Assignment
The lines to copy are those with "dimensions" in them. Pull each one from the entries below.

Supplied records
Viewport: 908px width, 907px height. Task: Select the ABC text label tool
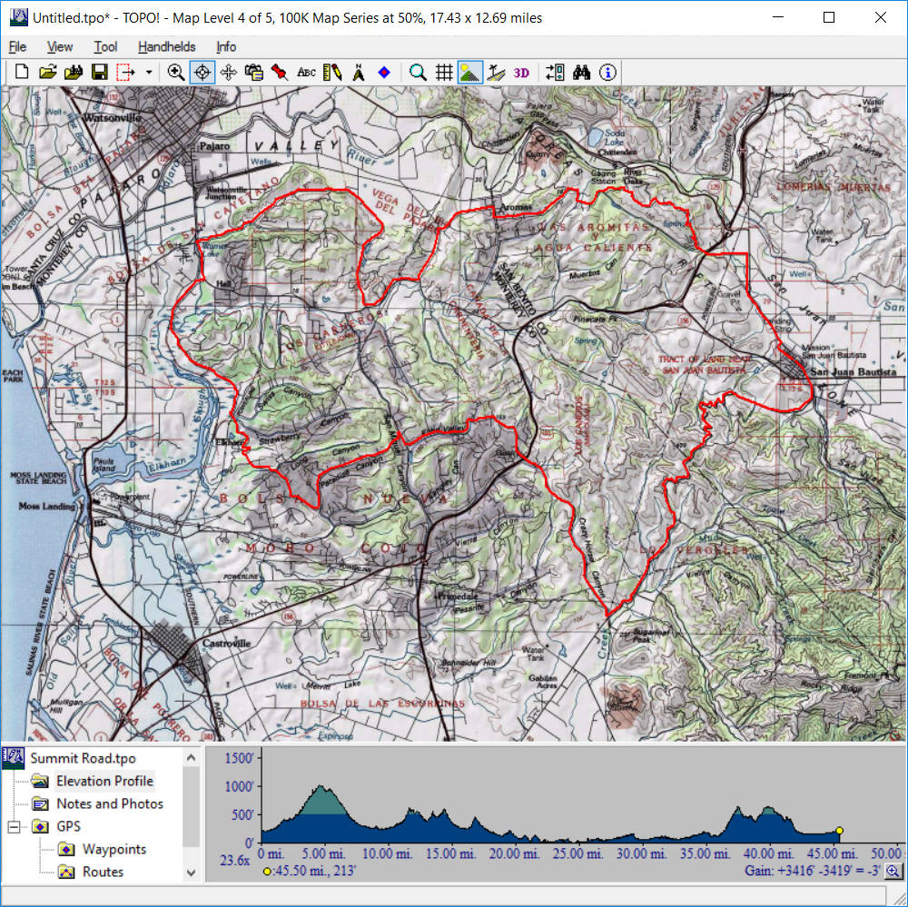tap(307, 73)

* * *

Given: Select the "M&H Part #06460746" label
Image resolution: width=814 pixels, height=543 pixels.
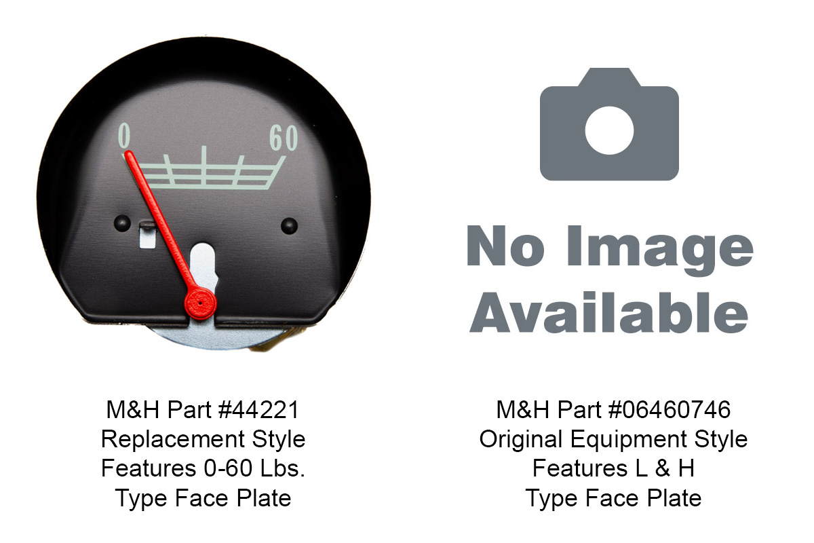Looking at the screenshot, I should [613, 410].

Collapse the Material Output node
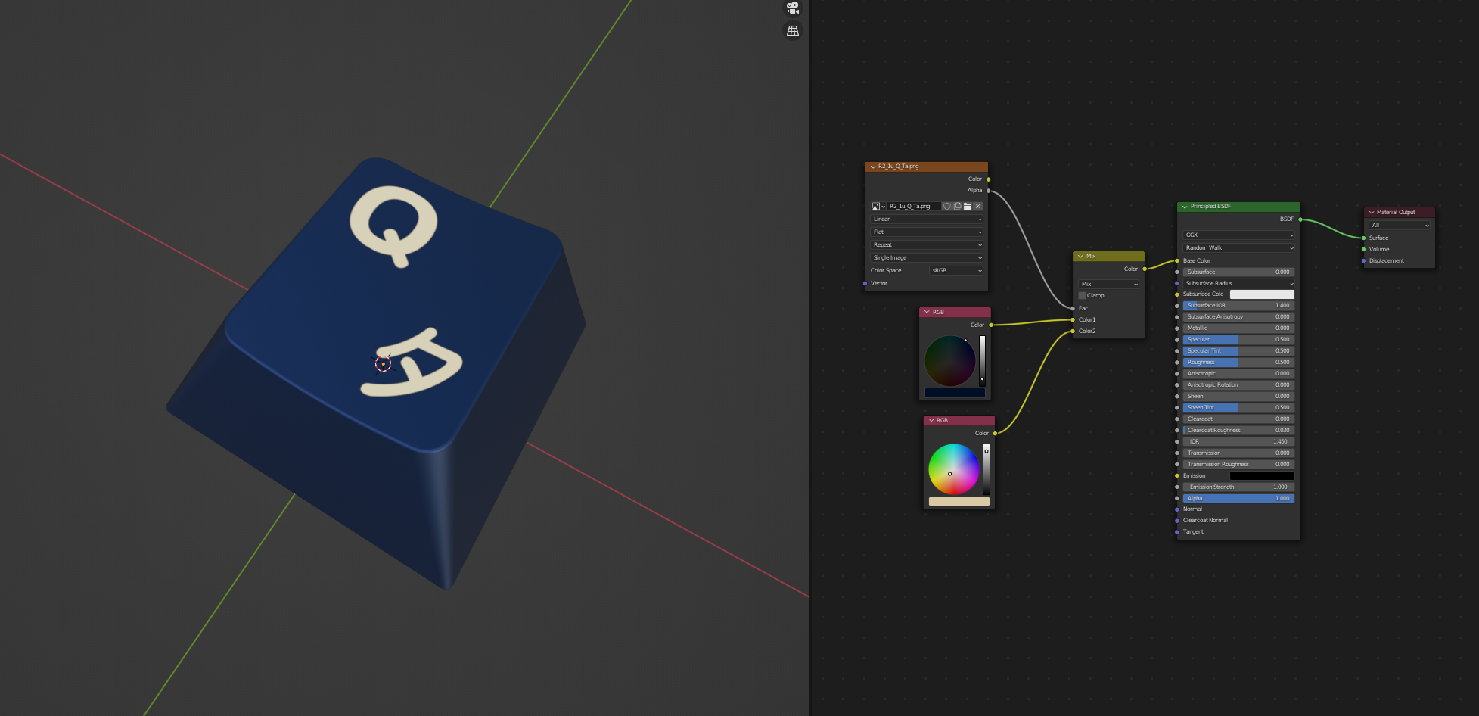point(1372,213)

* * *

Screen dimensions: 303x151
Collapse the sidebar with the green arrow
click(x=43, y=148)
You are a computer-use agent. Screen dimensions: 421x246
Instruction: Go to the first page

Result
Screen dimensions: 303x151
You are a computer-use agent. Screen dimensions: 421x246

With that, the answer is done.